She’s finally resting quietly now. The starched white hospital sheets, void of any warmth or comfort, slowly rise and fall with each wonderful breath.
If she awakens, she will want her blue blankie, the one she’s had since high school. Old and tattered, it has seen her through many a crisis. Hopefully it will see her through this one.
Before the surgery, she said don’t bother to bring it. Then again she said a lot of things before the surgery — the surgery that was to save her life. I have her blankie with me.
It never ceases to amaze me how one’s life can change with a simple knock on the door, a letter in the mail, or a phone call — especially if that phone call is from a specialist. The doctor said what they found was unexpected, and we had some decisions to make. Decisions aren’t good when the only answers are bad and not as bad.
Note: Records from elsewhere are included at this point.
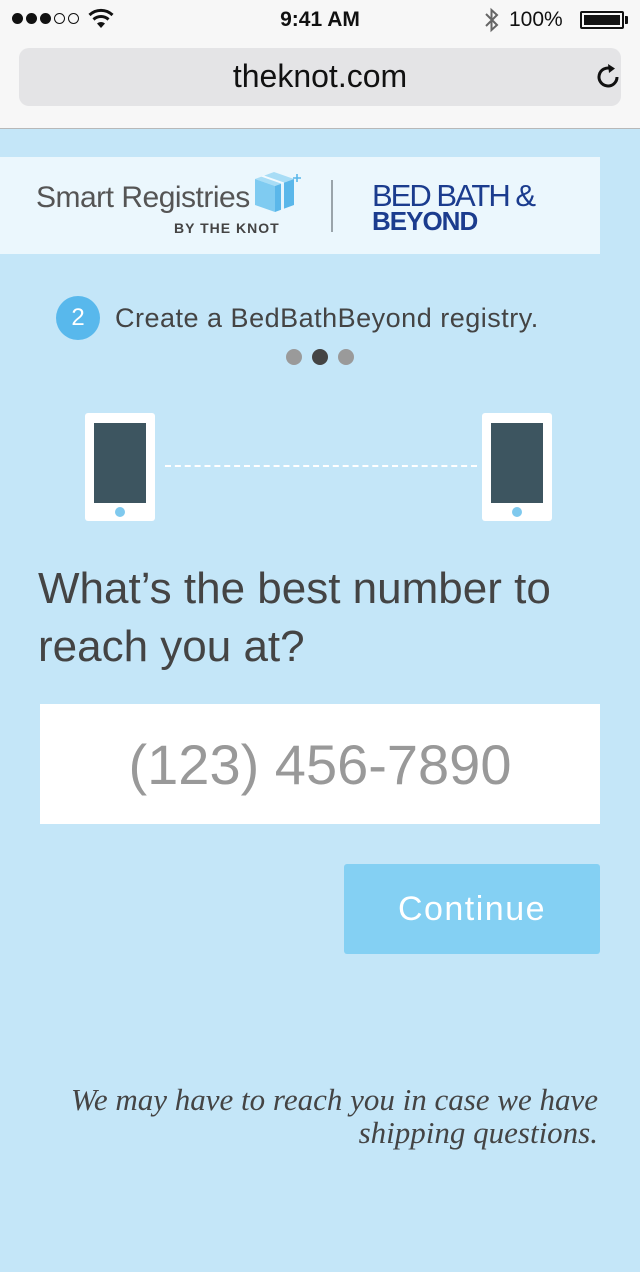 This screenshot has width=640, height=1272. I want to click on brand-subtitle: BY THE KNOT, so click(227, 228).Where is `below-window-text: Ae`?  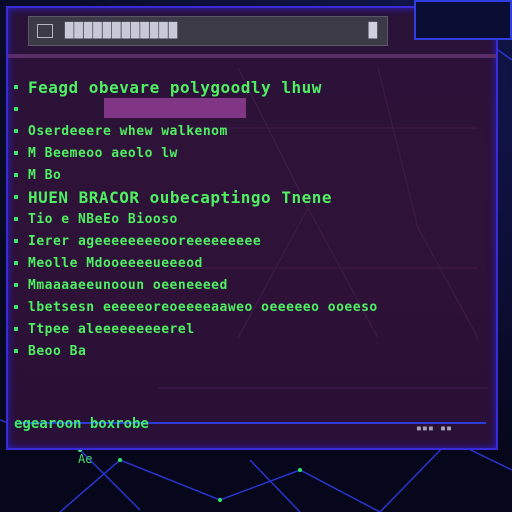
below-window-text: Ae is located at coordinates (86, 459). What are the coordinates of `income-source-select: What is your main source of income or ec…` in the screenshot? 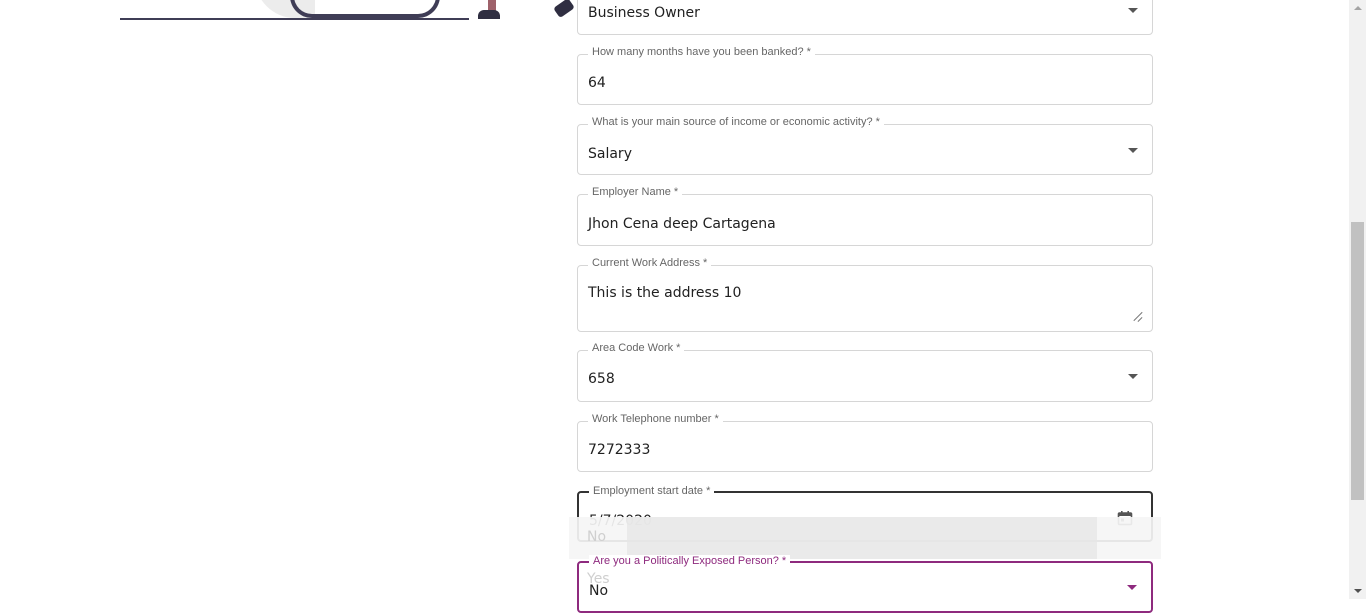 It's located at (865, 146).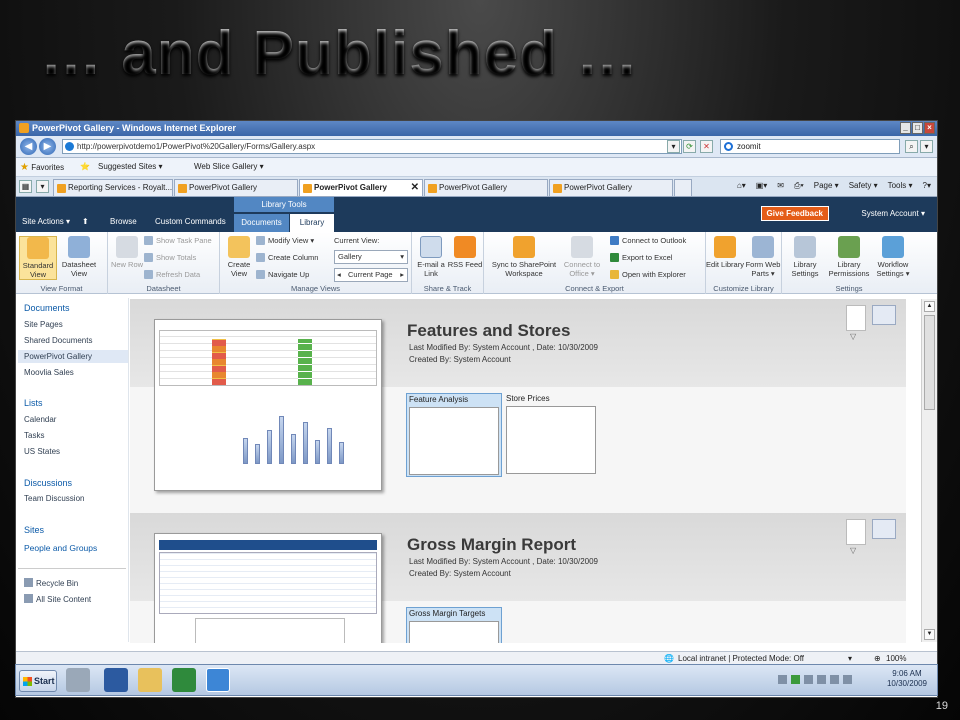 Image resolution: width=960 pixels, height=720 pixels. I want to click on nav-item-recycle-bin: Recycle Bin, so click(51, 583).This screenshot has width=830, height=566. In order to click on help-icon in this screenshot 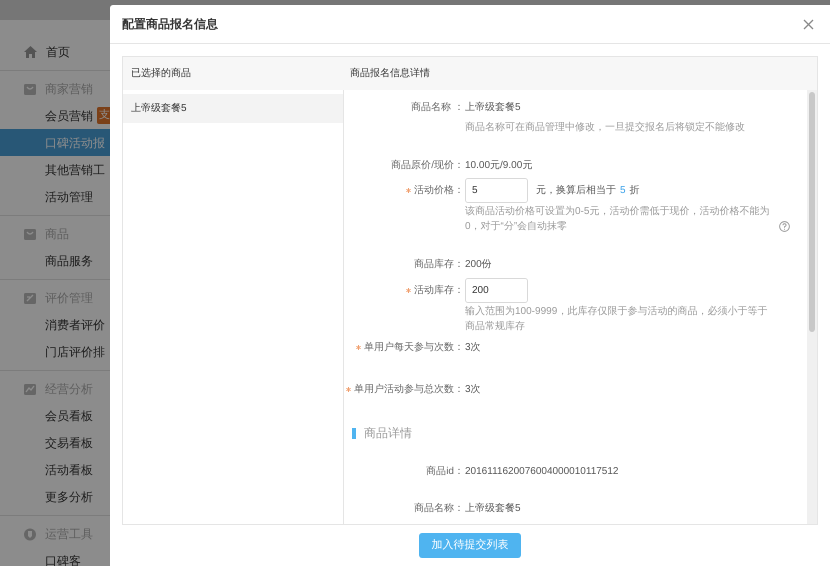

Wills, medical directives and burial arrangements are things we’ve never thought about. Besides those are life decisions people much older than we are have to deal with.
We’re too young, too full of life, and have too much to live for. We have years before we have to start thinking about such things. Nothing is going to happen to us. We’re both too healthy — or so we thought.
My family asked how I was going to deal with all of the uncertainty. I told them I’d deal with it the same way I’ve dealt with adversity all of my adult life. I’ll pray and then I’ll write about it. Somehow the writing also seems to make things better, or at least not as bad.
God guided the surgeon’s hand, and my love’s back with me now — just a few feet away. When she awakes, she will want me to leave. That’s just like her — always thinking of others’ needs before her own. I’ll stay as she has stayed for me many times in the past 11 years of marriage.
Did the sheets stop their movement? No, it’s just fatigue finally catching up with me. I spent last night at the fire department responding to emergency calls. Now I have one of my own to respond to. Still, I’ll sit my vigil until morning.
By then, the doctor’s rounds will give me a moment outside to regain my courage. And clear my thoughts. And cry. Cry because of what might have been, and cry for all the others whose surgical outcome isn’t as good as ours.
She doesn’t need to see how worried her husband really is. For the next two weeks, I have to be strong for the both of us. I won’t go back to work until she’s recovered.
On the edge of forever without the person you love is a difficult place to be. So many people are in hospitals around our town. Most will come home, but some won’t. My thoughts are with them and the families they leave behind.
The Wife stirs a little, and I hold her hand. Luckily, this time, she will be coming home with me.
How does one live without their soul mate? I hope neither of us ever has to find the answer to that question. Sleep well, my love, for tomorrow is the start of the rest of our life together. And a long healthy life I pray it will be.